### TASK DETAILS
Exact copies of all records below are needed.

(RAW DATA begins)

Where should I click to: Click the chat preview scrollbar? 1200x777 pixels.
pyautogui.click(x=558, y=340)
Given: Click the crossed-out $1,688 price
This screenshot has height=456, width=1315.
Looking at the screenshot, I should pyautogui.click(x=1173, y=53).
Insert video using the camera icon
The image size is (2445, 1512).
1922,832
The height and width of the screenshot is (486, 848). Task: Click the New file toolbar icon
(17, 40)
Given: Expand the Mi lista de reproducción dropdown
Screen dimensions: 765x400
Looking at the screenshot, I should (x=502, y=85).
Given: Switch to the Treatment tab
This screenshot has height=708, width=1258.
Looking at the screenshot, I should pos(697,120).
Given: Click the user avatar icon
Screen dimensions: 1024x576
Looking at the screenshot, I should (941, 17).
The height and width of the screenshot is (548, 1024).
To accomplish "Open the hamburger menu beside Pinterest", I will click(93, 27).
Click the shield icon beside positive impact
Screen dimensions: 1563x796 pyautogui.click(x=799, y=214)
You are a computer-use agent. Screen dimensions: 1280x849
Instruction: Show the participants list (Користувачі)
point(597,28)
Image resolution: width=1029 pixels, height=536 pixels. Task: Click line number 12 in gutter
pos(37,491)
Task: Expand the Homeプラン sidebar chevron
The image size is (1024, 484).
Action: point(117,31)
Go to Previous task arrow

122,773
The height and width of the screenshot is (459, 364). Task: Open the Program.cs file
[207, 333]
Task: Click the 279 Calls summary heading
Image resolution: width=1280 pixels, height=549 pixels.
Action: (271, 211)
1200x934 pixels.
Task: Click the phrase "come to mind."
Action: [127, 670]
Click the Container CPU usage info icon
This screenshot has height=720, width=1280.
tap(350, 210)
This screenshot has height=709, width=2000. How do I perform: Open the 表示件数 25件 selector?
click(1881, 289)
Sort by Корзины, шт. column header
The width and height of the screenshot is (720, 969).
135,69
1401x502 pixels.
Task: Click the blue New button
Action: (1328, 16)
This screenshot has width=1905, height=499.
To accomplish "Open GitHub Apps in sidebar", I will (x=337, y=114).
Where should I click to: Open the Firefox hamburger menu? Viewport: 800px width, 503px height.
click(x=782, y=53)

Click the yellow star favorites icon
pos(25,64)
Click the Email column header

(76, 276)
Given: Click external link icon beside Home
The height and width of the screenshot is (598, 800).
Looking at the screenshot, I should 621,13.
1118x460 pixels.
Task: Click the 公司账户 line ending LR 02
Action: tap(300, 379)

(RAW DATA ends)

### SOLUTION TO THE EXERCISE
Where should I click to: Click the chat preview scrollbar? 1200x777 pixels.
pyautogui.click(x=558, y=340)
Given: Click the crossed-out $1,688 price
This screenshot has height=456, width=1315.
Looking at the screenshot, I should pyautogui.click(x=1173, y=53).
Insert video using the camera icon
The image size is (2445, 1512).
1922,832
The height and width of the screenshot is (486, 848). Task: Click the New file toolbar icon
(17, 40)
Given: Expand the Mi lista de reproducción dropdown
Screen dimensions: 765x400
Looking at the screenshot, I should (x=502, y=85).
Given: Switch to the Treatment tab
This screenshot has height=708, width=1258.
Looking at the screenshot, I should pos(697,120).
Given: Click the user avatar icon
Screen dimensions: 1024x576
Looking at the screenshot, I should (941, 17).
The height and width of the screenshot is (548, 1024).
To accomplish "Open the hamburger menu beside Pinterest", I will click(93, 27).
Click the shield icon beside positive impact
Screen dimensions: 1563x796 pyautogui.click(x=799, y=214)
You are a computer-use agent. Screen dimensions: 1280x849
Instruction: Show the participants list (Користувачі)
point(597,28)
Image resolution: width=1029 pixels, height=536 pixels. Task: Click line number 12 in gutter
pos(37,491)
Task: Expand the Homeプラン sidebar chevron
The image size is (1024, 484).
Action: point(117,31)
Go to Previous task arrow

122,773
The height and width of the screenshot is (459, 364). Task: Open the Program.cs file
[207, 333]
Task: Click the 279 Calls summary heading
Image resolution: width=1280 pixels, height=549 pixels.
Action: (271, 211)
1200x934 pixels.
Task: Click the phrase "come to mind."
Action: [127, 670]
Click the Container CPU usage info icon
This screenshot has height=720, width=1280.
tap(350, 210)
This screenshot has height=709, width=2000. How do I perform: Open the 表示件数 25件 selector?
click(1881, 289)
Sort by Корзины, шт. column header
The width and height of the screenshot is (720, 969).
135,69
1401x502 pixels.
Task: Click the blue New button
Action: (1328, 16)
This screenshot has width=1905, height=499.
To accomplish "Open GitHub Apps in sidebar", I will (x=337, y=114).
Where should I click to: Open the Firefox hamburger menu? Viewport: 800px width, 503px height.
click(x=782, y=53)

Click the yellow star favorites icon
pos(25,64)
Click the Email column header

(76, 276)
Given: Click external link icon beside Home
The height and width of the screenshot is (598, 800).
Looking at the screenshot, I should 621,13.
1118x460 pixels.
Task: Click the 公司账户 line ending LR 02
Action: tap(300, 379)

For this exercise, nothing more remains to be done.